Para tersangka tersebut terdiri dari mantan Kepala BGN Dadan Hindayana, mantan Wakil Kepala BGN Sony Sonjaya, Lodewyk Pusung, Asep Yusuf Somantri, Komisaris PT Yasa Artha Trimanunggal Andri Mulyono, Ketua Yayasan Indonesia Food Security Review Glory Harimas Sihombing, serta Sekretaris Deputi Bidang Promosi dan Kerja Sama BGN Brigjen Pol Lalu Muhammad Iwan Mahardan.

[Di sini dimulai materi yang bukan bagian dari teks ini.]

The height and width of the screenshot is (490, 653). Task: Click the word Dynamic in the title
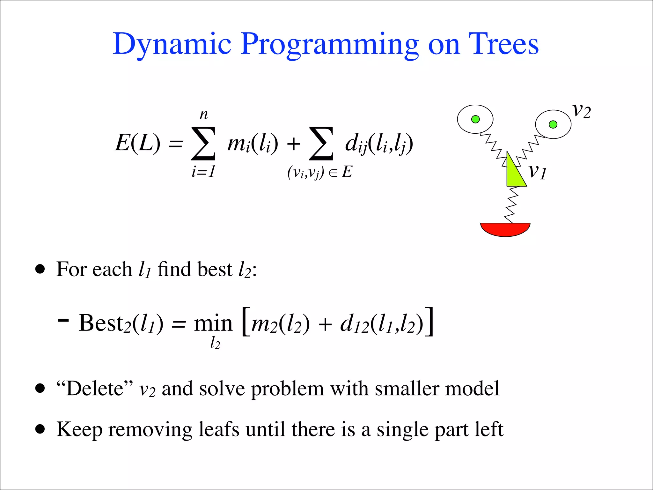click(x=172, y=44)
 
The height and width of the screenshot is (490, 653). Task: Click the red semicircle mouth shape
click(x=505, y=229)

Perkara ini berkaitan dengan dugaan penyimpangan dalam pengelolaan program MBG pada periode 2025-2026.

 

Baca Juga: Videotron di Tugu Naruto Melawi Tiba- tiba Tampilkan Konten Dewasa, Kominfo Sebut Diduga Diretas

 

 

Kejagung menyatakan penyidik telah mengantongi sejumlah alat bukti untuk memperkuat penetapan tersangka, termasuk terhadap Lodewyk Pusung.

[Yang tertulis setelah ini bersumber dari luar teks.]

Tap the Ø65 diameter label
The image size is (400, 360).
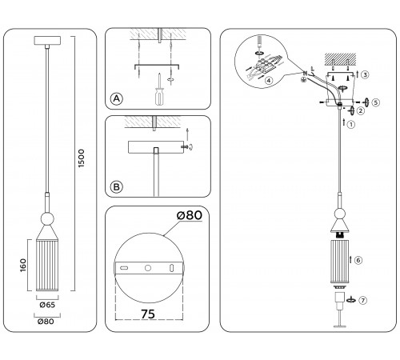pos(47,304)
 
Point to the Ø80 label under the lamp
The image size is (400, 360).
pos(47,322)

Dalam sidang praperadilan di Pengadilan Negeri Jakarta Selatan, Selasa (28/7/2026), tim hukum Kejagung menyampaikan penetapan Lodewyk Pusung sebagai tersangka berdasarkan Surat Penetapan Jaksa Agung Muda Pidana Khusus Nomor TAP-35 tertanggal 3 Juli 2026.

"Penyidik memperoleh empat alat bukti, yaitu keterangan saksi, keterangan ahli, barang bukti elektronik berupa percakapan dengan pihak lain termasuk istrinya, serta dokumen," kata tim hukum Kejagung dalam persidangan.

 

 

Baca Juga: Diduga Hilang Kendali saat Menyalip, Pikap Tabrak Xpander di Labuan Bajo, Delapan Terluka



Berdasarkan alat bukti tersebut, penyidik menemukan keterkaitan Lodewyk Pusung dengan dugaan tindak pidana korupsi dalam tata kelola program MBG di lingkungan BGN.

Kejagung juga melibatkan Badan Pengawasan Keuangan dan Pembangunan (BPKP) untuk menghitung potensi kerugian keuangan negara dalam perkara tersebut. Hasil audit tujuan tertentu BPKP menemukan dugaan pemborosan anggaran program MBG mencapai Rp10,5 triliun per tahun.

"Dalam kertas kerja audit tujuan tertentu atas tata kelola program MBG oleh BPKP dinyatakan telah terjadi pemborosan program MBG pada BGN senilai Rp10,5 triliun per tahun," ungkap tim hukum Kejagung.

 

Baca Juga: DPR Awasi Ketat Anggaran MBG, Dapur Berlebih Disebut Berpotensi Boros Rp1 Triliun per Bulan



Selain dugaan pemborosan anggaran, penyidik menemukan indikasi penyimpangan dalam pengelolaan mitra Satuan Pelayanan Pemenuhan Gizi (SPPG). Kejagung menduga sejumlah yayasan yang menjadi mitra tidak memenuhi persyaratan dan memiliki hubungan afiliasi dengan pihak tertentu di lingkungan BGN.

Kejagung juga mendalami dugaan penggelembungan harga atau mark up dalam pengadaan sejumlah barang pendukung program MBG.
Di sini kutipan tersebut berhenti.